Acordei vendo umas fotos antigas no Instagram e percebi quantas eu nunca postei. Tanta história, tanta beleza, natureza, amizade, vida, arte, bondade e graça…
Uma das minhas fotos favoritas do começo dessa jornada foi em Bombinhas. Uma amiga do hostel me chamou para assistir ao amanhecer. Acordamos cedinho e fomos para a praia. O céu estava um pouco nublado, e pensei que não seria “aquele” nascer do sol, sabe? Mas ela era fotógrafa e começou a registrar os estágios da manhã enquanto eu caminhava sozinha pela areia, refletindo sobre a vida.
De repente, ela começou a tirar fotos minhas. O vento no meu cabelo, meu caminhar leve, meu coração grato por aquele sol que começava a surgir em meio às nuvens. E, sem que eu percebesse, surgiu uma das minhas fotos preferidas: natural, espontânea, feliz.
Naquele período, eu vinha de transições difíceis no trabalho, dias pesados de pandemia, muitas sessões de terapia e longas orações. Em Bombinhas, naquela cidadezinha litorânea, vivi uma aventura. Descobri a leveza de viajar sem data pra voltar. Caminhadas longas de manhã, conhecer novas pessoas todos os dias, ouvir e contar histórias (foi ali que recebi o apelido de “jornalista” e criei o GabiCast!).
Foi nessa viagem que fiz minha primeira trilha sozinha — e, para uma mulher, isso tem um peso grande. Senti a adrenalina da liberdade. E percebi que viajar sozinha não é sinônimo de solidão. Fui rodeada de pessoas desconhecidas que pareciam amigas de infância. Toda noite tinha um programa: restaurante à beira-mar, bar na esquina, macarronada no hostel ou violão na praia tentando acender uma fogueira (sem sucesso, rs).
Descobri que precisava de muito menos do que vinha acumulando. Menos cremes, menos roupas, menos dias planejados, menos peso emocional. Foi como tirar a bagagem e mergulhar no mar com o corpo livre.
Aquela foto capturou isso: o vento que me chamava pra dançar, o sorriso que escapava sem pose, o corpo leve, a alma entregue. Ali, sem pressa, entendi que viver era deixar as coisas acontecerem. Tijolinho por tijolinho. Viagem por viagem. Trilha após trilha. Festa, solitude, arte, fé e graça.

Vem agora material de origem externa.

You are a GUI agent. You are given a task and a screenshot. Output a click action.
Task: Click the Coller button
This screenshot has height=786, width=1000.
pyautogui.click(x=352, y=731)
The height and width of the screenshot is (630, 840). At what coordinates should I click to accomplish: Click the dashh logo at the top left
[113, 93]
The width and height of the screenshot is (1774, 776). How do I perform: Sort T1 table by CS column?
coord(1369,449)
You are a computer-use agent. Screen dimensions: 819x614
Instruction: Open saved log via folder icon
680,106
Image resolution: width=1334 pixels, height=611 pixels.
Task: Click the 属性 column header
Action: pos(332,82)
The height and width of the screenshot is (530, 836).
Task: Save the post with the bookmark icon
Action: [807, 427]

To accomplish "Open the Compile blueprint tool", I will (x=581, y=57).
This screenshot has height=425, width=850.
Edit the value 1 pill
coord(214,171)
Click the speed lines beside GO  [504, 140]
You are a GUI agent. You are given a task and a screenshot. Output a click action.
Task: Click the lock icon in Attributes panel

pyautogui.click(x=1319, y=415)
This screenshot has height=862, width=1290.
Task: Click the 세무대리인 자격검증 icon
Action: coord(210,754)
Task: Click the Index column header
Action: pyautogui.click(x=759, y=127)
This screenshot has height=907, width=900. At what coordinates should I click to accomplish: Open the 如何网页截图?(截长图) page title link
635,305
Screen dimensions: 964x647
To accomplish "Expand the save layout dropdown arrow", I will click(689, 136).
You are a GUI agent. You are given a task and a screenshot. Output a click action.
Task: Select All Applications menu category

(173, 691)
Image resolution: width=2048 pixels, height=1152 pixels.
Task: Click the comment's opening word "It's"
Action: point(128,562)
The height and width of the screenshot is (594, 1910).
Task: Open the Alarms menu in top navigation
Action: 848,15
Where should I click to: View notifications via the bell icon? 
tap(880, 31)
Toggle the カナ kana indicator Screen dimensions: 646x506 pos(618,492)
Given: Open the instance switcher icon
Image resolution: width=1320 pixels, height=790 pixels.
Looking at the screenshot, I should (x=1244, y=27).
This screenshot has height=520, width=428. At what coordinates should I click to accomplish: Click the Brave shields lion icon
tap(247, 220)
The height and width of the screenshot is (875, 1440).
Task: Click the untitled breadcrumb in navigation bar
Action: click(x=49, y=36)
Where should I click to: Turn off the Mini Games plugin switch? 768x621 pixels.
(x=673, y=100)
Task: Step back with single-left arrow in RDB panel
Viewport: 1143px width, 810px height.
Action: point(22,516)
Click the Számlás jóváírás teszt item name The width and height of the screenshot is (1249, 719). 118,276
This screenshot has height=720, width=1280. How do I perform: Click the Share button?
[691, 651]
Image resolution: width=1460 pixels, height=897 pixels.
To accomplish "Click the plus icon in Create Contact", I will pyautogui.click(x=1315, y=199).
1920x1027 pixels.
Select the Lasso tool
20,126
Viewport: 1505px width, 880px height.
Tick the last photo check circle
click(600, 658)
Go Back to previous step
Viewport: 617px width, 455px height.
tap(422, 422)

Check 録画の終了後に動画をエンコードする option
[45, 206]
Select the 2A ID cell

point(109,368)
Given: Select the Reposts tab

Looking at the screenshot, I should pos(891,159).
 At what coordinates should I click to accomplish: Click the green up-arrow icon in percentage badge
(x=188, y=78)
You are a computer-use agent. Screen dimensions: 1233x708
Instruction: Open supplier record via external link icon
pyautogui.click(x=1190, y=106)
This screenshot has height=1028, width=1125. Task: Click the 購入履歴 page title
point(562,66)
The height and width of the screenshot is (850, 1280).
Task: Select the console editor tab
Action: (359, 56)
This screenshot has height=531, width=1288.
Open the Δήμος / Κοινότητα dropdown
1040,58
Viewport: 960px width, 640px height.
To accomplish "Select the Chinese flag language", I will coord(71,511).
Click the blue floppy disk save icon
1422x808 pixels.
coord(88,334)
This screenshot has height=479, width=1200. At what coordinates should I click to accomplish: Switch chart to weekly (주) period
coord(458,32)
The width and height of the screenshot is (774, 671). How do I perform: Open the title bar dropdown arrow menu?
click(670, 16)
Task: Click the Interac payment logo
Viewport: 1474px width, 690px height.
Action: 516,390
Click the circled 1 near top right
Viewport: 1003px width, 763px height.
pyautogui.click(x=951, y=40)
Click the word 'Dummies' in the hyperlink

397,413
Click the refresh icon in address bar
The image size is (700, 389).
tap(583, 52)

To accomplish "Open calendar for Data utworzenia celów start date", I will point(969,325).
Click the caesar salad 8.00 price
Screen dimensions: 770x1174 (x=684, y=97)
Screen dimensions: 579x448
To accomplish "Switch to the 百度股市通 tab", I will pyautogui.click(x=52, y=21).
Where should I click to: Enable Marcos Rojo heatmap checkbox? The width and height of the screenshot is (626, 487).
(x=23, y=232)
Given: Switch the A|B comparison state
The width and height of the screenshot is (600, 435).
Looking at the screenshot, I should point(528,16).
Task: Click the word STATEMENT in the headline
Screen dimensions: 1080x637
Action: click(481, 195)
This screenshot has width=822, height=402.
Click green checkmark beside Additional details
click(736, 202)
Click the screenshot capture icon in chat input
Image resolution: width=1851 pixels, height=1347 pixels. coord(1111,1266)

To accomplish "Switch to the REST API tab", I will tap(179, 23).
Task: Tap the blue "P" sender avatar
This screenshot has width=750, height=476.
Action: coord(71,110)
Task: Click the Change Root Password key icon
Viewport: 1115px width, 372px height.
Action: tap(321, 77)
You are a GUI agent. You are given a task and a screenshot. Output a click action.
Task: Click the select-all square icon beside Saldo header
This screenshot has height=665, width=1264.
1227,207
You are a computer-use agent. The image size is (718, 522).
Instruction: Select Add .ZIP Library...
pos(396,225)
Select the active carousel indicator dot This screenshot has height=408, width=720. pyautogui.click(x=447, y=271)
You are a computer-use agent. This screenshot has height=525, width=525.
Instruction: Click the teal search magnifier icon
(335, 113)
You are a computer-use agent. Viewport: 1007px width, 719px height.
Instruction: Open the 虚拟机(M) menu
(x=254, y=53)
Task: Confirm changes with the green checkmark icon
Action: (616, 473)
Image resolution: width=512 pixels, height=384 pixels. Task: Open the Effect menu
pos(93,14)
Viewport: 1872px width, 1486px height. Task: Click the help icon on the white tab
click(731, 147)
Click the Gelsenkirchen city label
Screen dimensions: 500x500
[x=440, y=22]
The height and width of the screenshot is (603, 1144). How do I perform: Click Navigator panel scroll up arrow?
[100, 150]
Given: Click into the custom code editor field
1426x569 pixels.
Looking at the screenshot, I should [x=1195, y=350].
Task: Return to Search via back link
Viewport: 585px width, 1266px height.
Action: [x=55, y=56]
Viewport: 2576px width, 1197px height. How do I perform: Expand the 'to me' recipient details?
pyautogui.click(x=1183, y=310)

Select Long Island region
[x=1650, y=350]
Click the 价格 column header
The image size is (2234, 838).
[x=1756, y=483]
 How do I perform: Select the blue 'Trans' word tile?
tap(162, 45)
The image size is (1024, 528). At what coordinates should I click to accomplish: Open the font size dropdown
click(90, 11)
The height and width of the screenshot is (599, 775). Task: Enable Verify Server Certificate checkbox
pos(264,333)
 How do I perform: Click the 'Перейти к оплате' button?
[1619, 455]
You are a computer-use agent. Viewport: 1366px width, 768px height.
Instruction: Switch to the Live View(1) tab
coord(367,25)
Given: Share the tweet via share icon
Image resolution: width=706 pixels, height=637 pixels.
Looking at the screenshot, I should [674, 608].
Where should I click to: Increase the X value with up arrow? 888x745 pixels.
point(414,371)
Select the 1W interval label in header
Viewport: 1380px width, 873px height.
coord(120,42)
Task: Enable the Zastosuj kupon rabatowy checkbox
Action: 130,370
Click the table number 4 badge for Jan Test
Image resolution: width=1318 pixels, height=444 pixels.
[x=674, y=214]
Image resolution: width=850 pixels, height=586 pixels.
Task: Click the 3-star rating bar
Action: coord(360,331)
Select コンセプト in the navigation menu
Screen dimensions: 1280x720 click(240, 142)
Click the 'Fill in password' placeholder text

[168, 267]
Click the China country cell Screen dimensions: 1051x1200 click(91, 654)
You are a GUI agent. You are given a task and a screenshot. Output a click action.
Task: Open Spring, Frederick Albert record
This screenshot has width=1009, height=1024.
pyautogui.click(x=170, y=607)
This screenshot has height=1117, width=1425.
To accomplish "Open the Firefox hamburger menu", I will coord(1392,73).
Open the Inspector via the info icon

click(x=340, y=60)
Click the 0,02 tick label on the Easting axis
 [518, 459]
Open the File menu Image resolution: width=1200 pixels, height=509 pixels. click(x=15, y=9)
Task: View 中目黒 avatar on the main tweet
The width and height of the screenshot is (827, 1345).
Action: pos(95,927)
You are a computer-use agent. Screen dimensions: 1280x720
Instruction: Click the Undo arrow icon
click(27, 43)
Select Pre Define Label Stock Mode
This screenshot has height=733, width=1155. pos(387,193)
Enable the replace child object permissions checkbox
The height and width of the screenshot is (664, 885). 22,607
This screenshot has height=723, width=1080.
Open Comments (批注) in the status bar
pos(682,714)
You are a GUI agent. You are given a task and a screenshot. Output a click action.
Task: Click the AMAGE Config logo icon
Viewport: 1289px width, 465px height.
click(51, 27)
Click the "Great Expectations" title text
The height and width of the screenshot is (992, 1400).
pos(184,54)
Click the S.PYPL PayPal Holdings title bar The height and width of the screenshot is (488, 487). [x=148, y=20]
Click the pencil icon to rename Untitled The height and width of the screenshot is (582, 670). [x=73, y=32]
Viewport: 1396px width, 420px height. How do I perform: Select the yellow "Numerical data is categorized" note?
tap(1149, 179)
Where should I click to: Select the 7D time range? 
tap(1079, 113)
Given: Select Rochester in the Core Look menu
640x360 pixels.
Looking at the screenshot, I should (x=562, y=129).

Se me perguntassem qual foi a melhor parte desses dois anos, eu diria: foi deixar acontecer. Foi me permitir sentir frio na barriga em lugares desconhecidos. Foi confiar em pessoas novas, acreditar na bondade, viver intensamente. Se eu tivesse apenas 5 minutos de vida, conseguiria olhar tudo com gratidão.
A gente vive esperando o “melhor momento”, mais dinheiro, mais tempo. Mas, às vezes, o presente é exatamente a resposta das orações do passado.
Eu sempre quis emagrecer (e sigo com a nutri!), mas como eu amo meu corpo ao fim de uma trilha. Amo meus olhos depois de um pôr do sol, meus braços nadando no mar, meu rosto bronzeado depois de um dia feliz. Ame as pequenas coisas que te fazem sentir viva.
Te desejo pausas nessa vida agitada. Mais brunchs e caminhadas na praia. Mais pores do sol, mais vitamina D natural, mais amigos fora da bolha. Mais noites olhando estrelas. Mais trilhas e mais mares de cachoeira. Que você colha frutinhas do pé e enxergue beleza nas coisas simples.
Obrigada pelos nossos 2 anos de gabi.viajante.
E Jesus… obrigada por me mostrar o lado bom da vida. Com você, tudo é perfeito.